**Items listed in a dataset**
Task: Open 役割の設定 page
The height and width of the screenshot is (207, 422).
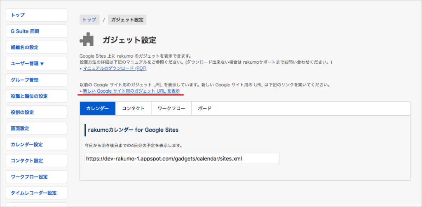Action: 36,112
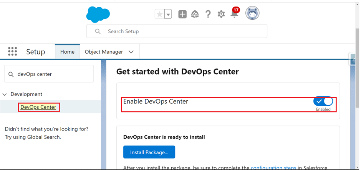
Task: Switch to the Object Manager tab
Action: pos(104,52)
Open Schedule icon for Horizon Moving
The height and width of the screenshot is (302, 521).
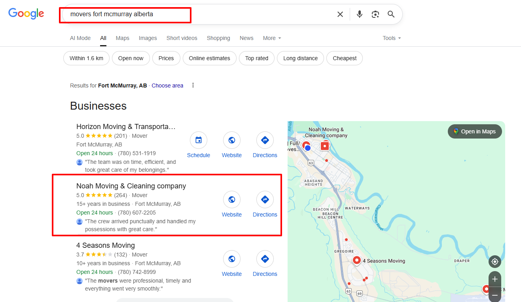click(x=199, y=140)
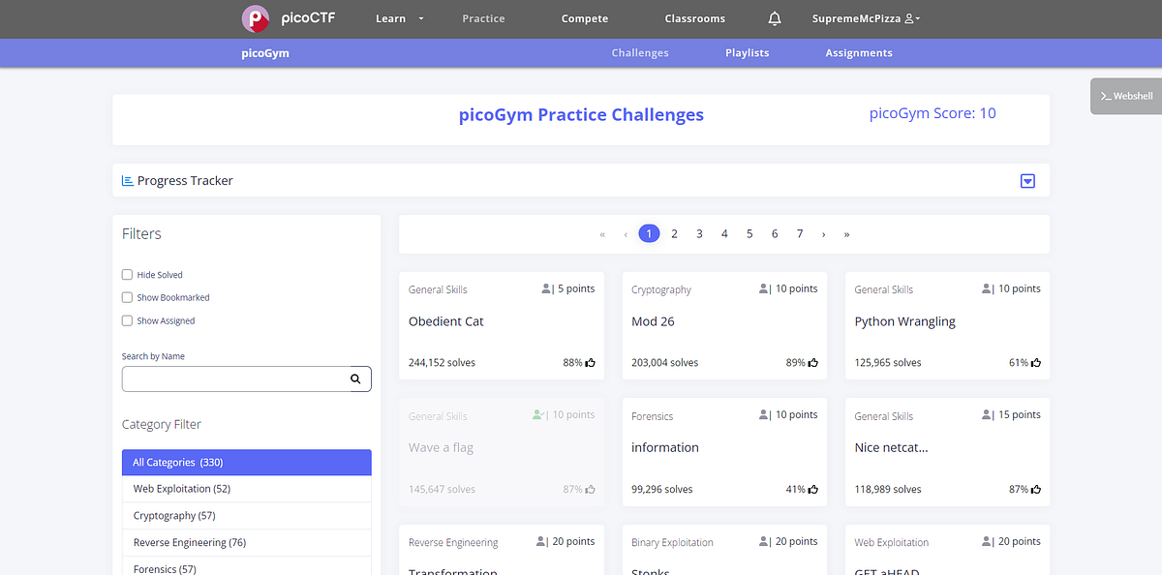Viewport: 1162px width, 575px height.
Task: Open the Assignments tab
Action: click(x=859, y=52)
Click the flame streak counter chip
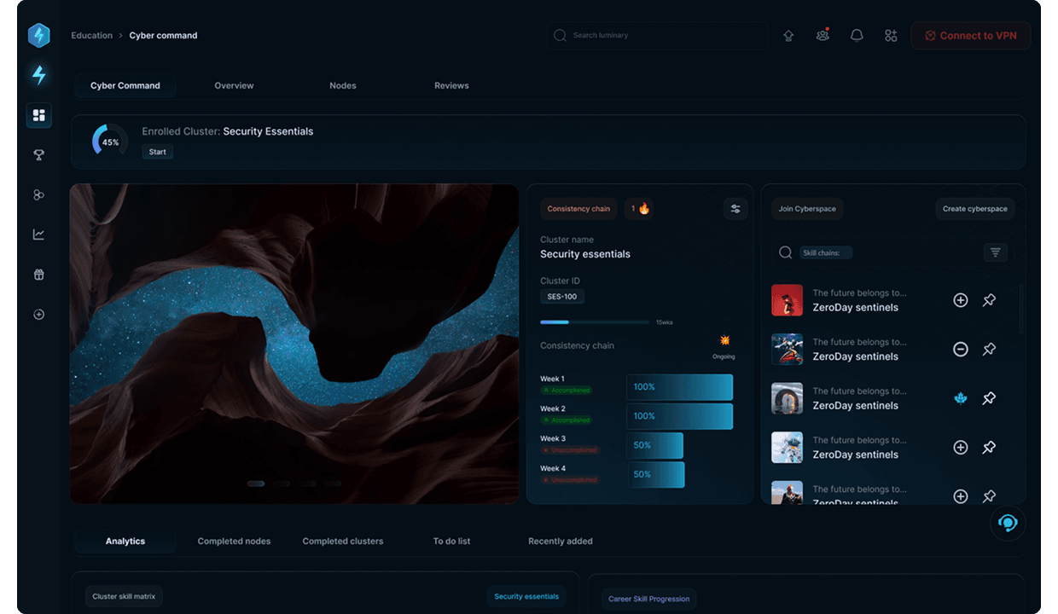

**YOUR OBJECTIVE**
Output the entries above exactly, without their pictures.

**ANSWER BOX**
Task: Open 役割の設定 page
The height and width of the screenshot is (207, 422).
Action: 36,112
Task: Switch to the Object Manager tab
Action: pos(104,52)
Open Schedule icon for Horizon Moving
The height and width of the screenshot is (302, 521).
click(x=199, y=140)
Viewport: 1162px width, 575px height.
Task: Open the Assignments tab
Action: click(x=859, y=52)
Click the flame streak counter chip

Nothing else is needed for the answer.